US intel effort named citizens, not terrorists
Washington: A multibillion-dollar information sharing programme created in the aftermath of the September 11 attacks in 2001 has improperly collected information about innocent Americans and produced little valuable intelligence on terrorism, a US Senate report concludes.
It portrays an effort that ballooned far beyond anyone's ability to control.
What began as an attempt to put local, state and federal officials in the same room analysing the same intelligence has instead cost huge amounts of money for data-mining software, flat screen televisions and, in Arizona, two fully equipped Chevrolet Tahoes that are used for commuting, investigators found.
"The ... Investigation could identify no reporting which uncovered a terrorist threat, nor could it identify a contribution such fusion centre reporting made to disrupt an active terrorist plot," the report said.

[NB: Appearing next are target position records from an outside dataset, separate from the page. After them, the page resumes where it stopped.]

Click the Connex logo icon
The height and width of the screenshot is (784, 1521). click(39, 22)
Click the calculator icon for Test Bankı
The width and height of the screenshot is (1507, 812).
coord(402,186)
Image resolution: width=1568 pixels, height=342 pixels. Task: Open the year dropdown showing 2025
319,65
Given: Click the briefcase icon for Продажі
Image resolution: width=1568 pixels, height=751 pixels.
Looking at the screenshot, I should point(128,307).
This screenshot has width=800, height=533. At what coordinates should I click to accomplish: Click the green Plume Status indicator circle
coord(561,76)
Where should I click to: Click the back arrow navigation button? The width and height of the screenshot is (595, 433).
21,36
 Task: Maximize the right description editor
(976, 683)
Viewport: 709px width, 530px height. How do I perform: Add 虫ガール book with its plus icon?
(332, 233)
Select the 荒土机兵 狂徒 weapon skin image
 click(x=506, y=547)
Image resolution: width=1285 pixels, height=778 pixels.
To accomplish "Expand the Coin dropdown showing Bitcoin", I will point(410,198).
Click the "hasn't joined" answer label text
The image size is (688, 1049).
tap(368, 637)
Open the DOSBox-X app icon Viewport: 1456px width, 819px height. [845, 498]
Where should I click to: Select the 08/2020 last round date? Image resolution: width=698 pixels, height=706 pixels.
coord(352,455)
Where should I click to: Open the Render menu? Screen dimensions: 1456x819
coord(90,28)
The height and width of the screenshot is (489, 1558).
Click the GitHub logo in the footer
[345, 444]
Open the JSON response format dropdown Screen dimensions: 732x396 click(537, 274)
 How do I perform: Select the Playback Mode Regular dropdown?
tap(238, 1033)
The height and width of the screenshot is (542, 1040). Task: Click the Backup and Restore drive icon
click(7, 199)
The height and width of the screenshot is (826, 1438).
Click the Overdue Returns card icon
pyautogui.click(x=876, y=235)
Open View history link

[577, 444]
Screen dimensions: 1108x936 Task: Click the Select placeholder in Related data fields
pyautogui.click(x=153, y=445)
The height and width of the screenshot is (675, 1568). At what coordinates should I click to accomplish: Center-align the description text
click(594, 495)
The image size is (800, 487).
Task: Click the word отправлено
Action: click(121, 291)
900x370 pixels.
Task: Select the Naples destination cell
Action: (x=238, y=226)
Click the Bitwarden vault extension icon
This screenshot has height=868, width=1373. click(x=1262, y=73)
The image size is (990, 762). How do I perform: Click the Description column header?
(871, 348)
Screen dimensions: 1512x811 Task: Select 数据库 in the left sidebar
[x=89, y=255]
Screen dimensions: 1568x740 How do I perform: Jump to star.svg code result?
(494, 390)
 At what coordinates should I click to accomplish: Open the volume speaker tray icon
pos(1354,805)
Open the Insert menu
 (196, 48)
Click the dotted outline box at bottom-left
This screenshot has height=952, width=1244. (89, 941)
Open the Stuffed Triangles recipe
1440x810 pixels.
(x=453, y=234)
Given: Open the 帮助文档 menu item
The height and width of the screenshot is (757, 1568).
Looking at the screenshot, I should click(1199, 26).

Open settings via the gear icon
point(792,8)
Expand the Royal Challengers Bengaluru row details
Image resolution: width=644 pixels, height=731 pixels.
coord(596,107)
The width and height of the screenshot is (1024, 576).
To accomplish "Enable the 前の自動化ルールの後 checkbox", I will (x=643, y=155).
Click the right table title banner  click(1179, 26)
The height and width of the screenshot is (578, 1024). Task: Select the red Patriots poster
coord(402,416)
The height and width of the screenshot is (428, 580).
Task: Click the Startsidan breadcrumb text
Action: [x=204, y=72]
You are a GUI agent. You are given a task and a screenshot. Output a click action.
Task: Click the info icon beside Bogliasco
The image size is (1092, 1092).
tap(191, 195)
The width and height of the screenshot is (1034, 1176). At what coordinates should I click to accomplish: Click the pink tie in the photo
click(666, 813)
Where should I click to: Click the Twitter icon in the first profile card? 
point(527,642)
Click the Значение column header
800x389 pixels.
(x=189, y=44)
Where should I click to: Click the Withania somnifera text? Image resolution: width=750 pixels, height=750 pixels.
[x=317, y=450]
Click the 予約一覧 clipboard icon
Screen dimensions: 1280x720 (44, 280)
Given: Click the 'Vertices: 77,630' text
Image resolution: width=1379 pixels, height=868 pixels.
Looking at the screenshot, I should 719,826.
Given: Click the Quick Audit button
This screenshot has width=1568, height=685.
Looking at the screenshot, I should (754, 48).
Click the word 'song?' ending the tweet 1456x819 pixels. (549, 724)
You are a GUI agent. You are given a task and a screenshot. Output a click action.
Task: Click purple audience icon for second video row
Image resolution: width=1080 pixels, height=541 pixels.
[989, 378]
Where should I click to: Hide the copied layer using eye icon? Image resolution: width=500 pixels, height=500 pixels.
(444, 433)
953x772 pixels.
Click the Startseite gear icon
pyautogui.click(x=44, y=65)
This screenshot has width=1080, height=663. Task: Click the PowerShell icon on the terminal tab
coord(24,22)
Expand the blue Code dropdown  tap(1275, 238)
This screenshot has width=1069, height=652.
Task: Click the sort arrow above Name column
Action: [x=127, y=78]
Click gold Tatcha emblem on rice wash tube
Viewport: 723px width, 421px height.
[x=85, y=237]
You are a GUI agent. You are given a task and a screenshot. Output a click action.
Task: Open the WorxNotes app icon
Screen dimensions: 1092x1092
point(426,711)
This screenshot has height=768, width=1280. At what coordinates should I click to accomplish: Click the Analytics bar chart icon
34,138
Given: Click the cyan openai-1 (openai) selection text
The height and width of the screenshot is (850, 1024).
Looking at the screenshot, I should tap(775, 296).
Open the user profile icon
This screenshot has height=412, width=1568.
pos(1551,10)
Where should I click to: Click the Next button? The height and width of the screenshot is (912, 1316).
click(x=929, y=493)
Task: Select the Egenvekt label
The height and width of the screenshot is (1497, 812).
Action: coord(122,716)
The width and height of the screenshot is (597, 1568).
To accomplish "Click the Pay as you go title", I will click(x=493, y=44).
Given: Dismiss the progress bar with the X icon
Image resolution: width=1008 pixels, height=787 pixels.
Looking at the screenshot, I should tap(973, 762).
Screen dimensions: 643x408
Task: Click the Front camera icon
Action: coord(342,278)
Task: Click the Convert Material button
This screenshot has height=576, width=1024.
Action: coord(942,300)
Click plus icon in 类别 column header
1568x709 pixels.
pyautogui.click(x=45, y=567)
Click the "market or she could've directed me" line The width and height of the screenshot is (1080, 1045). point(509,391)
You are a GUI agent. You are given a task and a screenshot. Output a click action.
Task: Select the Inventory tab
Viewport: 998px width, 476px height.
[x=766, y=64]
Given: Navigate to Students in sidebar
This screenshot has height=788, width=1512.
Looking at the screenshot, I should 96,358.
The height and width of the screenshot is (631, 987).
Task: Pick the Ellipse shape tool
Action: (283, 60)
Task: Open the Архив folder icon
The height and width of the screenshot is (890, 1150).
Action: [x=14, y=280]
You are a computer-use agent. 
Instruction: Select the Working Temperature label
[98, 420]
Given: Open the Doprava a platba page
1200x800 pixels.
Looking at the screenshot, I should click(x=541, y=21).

When the programme did address terrorism, it sometimes did so in ways that infringed on civil liberties. The fusion centres have made headlines for circulating information about the American Civil Liberties Union, activists on both sides of the abortion debate, war protesters and advocates of gun rights.
One fusion centre cited in the Senate investigation wrote a report about a Muslim community group's list of book recommendations. Others discussed American citizens speaking at mosques or talking to Muslim groups about parenting.
The bipartisan report is a scathing evaluation of what the Department of Homeland Security has held up as a crown jewel of its security efforts.
The report underscores a reality of post-9/11 Washington: National security programs tend to grow, never shrink, even when their money and manpower far surpass the actual subject of terrorism. Much of this money went for ordinary local crime-fighting.
Homeland Security says the report is outdated, inaccurate and too focused on information produced by the programme, ignoring benefits to local governments from their involvement with federal intelligence officials.
Because of a convoluted grants process set up by Congress, Homeland Security officials don't know how much they have spent in their decade-long effort to set up so-called fusion centres in every state.
Government estimates range from less than USD 300 million to USD 1.4 billion in federal money, plus much more invested by state and local governments. Federal funding is pegged at about 20 per cent to 30 per cent.
Despite that, Congress is unlikely to stop the funding.